What you will do: Your reply should be the complete data, reproduced exactly.

Pixel coordinate grounding data:
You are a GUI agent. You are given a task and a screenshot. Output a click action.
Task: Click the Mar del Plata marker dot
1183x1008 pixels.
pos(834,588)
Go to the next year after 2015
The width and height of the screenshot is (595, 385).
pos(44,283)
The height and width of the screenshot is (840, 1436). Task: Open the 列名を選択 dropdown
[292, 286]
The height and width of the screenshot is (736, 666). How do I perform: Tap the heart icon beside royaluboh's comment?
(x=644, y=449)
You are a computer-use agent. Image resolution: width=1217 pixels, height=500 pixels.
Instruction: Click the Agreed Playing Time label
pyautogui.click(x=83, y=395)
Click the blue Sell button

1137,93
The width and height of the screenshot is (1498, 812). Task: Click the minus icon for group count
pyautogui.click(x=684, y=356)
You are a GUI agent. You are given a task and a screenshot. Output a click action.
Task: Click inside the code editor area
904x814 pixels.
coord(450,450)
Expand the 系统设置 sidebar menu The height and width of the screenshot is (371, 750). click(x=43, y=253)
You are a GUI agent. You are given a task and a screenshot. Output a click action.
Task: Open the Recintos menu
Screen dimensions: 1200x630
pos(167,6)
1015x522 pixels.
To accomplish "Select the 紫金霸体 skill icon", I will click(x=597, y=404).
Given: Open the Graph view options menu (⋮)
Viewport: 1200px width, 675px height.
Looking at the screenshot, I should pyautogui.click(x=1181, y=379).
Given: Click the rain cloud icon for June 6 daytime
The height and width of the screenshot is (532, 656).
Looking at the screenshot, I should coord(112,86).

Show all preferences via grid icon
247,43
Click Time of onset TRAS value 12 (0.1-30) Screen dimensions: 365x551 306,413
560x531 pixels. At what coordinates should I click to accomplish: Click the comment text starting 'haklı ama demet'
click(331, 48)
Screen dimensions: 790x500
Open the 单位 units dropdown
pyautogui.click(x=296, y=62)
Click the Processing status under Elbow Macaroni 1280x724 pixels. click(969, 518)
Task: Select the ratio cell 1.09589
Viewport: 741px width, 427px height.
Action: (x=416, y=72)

Result of the task:
You are a GUI agent. You are given a task and a screenshot. Output a click action.
Task: Click the Mar del Plata marker dot
1183x1008 pixels.
pos(834,588)
Go to the next year after 2015
The width and height of the screenshot is (595, 385).
pos(44,283)
The height and width of the screenshot is (840, 1436). Task: Open the 列名を選択 dropdown
[292, 286]
The height and width of the screenshot is (736, 666). How do I perform: Tap the heart icon beside royaluboh's comment?
(x=644, y=449)
You are a computer-use agent. Image resolution: width=1217 pixels, height=500 pixels.
Instruction: Click the Agreed Playing Time label
pyautogui.click(x=83, y=395)
Click the blue Sell button

1137,93
The width and height of the screenshot is (1498, 812). Task: Click the minus icon for group count
pyautogui.click(x=684, y=356)
You are a GUI agent. You are given a task and a screenshot. Output a click action.
Task: Click inside the code editor area
904x814 pixels.
coord(450,450)
Expand the 系统设置 sidebar menu The height and width of the screenshot is (371, 750). click(x=43, y=253)
You are a GUI agent. You are given a task and a screenshot. Output a click action.
Task: Open the Recintos menu
Screen dimensions: 1200x630
pos(167,6)
1015x522 pixels.
To accomplish "Select the 紫金霸体 skill icon", I will click(x=597, y=404).
Given: Open the Graph view options menu (⋮)
Viewport: 1200px width, 675px height.
Looking at the screenshot, I should pyautogui.click(x=1181, y=379).
Given: Click the rain cloud icon for June 6 daytime
The height and width of the screenshot is (532, 656).
Looking at the screenshot, I should coord(112,86).

Show all preferences via grid icon
247,43
Click Time of onset TRAS value 12 (0.1-30) Screen dimensions: 365x551 306,413
560x531 pixels. At what coordinates should I click to accomplish: Click the comment text starting 'haklı ama demet'
click(331, 48)
Screen dimensions: 790x500
Open the 单位 units dropdown
pyautogui.click(x=296, y=62)
Click the Processing status under Elbow Macaroni 1280x724 pixels. click(969, 518)
Task: Select the ratio cell 1.09589
Viewport: 741px width, 427px height.
Action: (x=416, y=72)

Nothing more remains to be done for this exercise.